'''

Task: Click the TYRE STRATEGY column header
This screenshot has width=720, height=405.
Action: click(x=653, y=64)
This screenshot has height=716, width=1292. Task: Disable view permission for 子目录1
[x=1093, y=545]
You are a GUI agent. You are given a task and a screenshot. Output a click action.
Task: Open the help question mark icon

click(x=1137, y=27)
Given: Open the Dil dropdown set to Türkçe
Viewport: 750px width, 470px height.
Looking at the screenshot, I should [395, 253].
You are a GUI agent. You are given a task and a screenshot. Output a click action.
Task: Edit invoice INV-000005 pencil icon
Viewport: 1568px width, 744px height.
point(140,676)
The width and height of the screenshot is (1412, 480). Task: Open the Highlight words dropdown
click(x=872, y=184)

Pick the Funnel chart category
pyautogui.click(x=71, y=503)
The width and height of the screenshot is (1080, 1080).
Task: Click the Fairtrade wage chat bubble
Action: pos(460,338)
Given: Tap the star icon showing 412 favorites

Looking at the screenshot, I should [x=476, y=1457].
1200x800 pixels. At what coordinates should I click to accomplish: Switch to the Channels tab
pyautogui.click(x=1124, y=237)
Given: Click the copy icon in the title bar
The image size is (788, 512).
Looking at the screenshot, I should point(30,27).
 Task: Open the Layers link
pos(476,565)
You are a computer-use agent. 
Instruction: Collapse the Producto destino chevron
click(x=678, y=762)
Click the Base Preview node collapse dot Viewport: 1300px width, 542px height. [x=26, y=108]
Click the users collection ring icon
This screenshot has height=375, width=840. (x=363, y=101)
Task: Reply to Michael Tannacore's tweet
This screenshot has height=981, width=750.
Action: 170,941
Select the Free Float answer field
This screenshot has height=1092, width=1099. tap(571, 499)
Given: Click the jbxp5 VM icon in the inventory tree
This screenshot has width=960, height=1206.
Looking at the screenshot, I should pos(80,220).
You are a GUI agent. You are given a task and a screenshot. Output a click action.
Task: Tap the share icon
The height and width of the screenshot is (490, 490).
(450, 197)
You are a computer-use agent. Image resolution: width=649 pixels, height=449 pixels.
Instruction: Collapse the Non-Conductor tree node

'''

→ Work order
What are the lines of the data above that include the string "tree"? Copy them.

→ Written reply
Given: Click the jbxp5 VM icon in the inventory tree
Instruction: Collapse the Non-Conductor tree node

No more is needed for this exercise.